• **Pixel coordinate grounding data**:
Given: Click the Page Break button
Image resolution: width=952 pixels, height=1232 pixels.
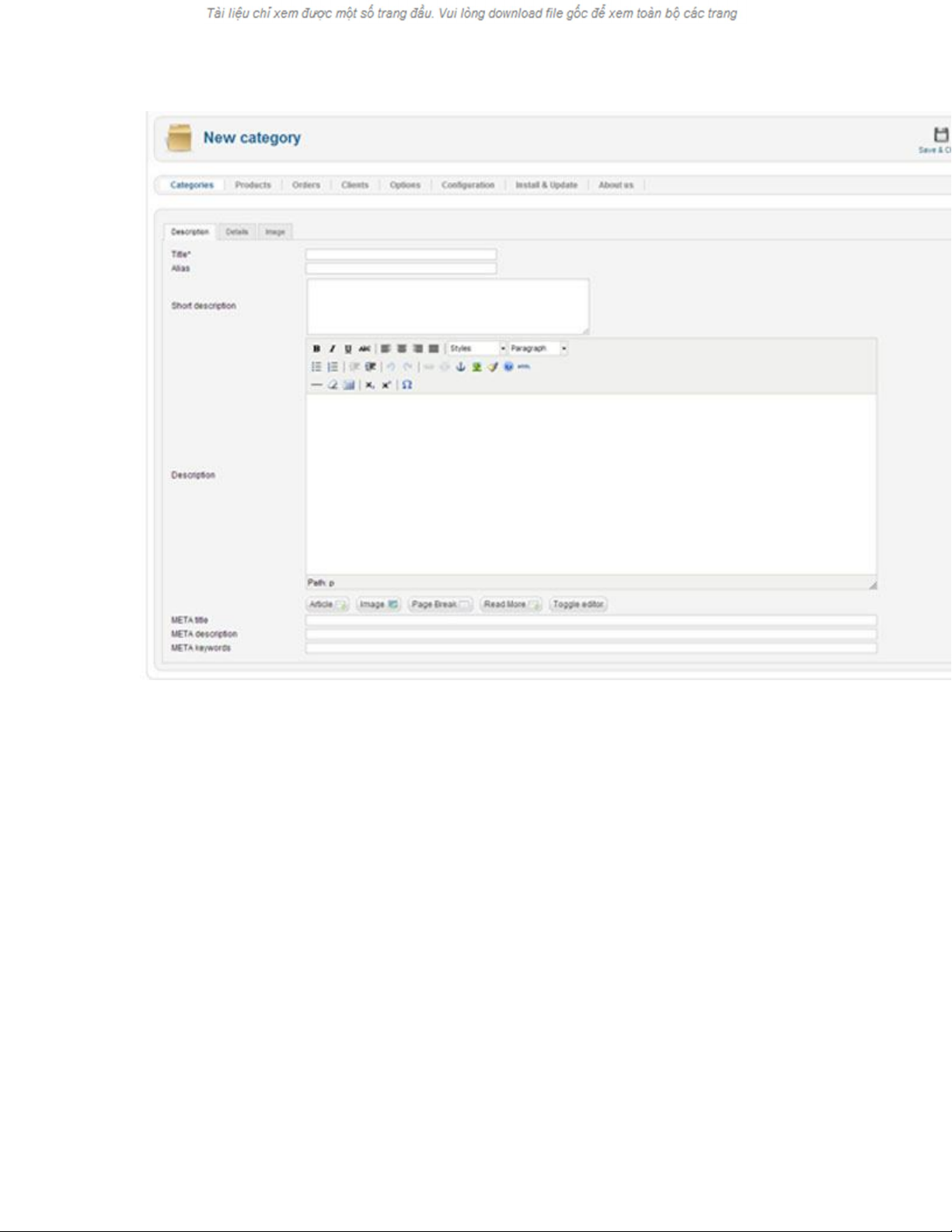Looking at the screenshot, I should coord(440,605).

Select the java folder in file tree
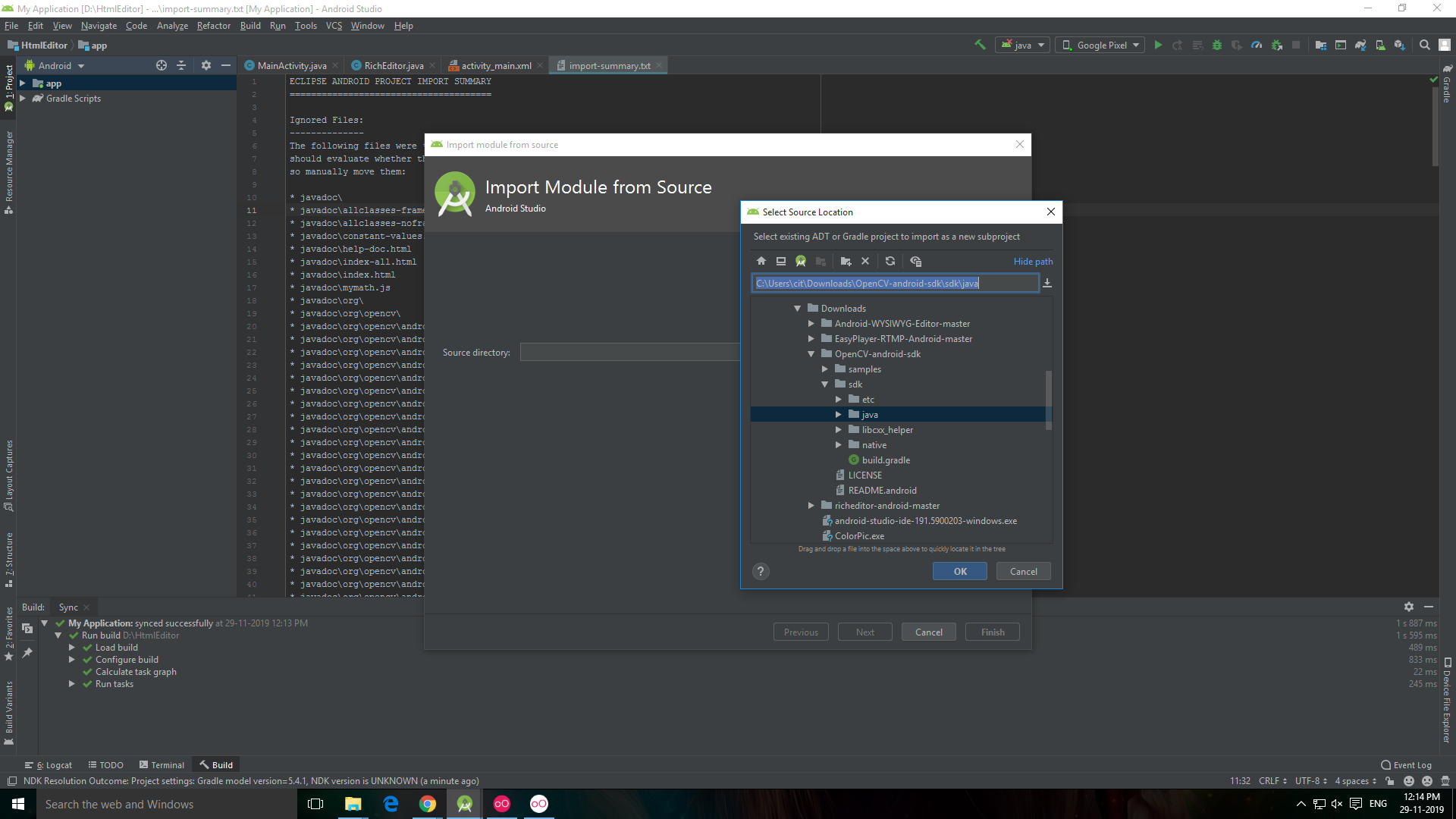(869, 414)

• **What you should do**:
Return the records above exactly as written. Do not include their images.

• **Result**:
Given: Click the Page Break button
Image resolution: width=952 pixels, height=1232 pixels.
Looking at the screenshot, I should coord(440,605).

Select the java folder in file tree
(869, 414)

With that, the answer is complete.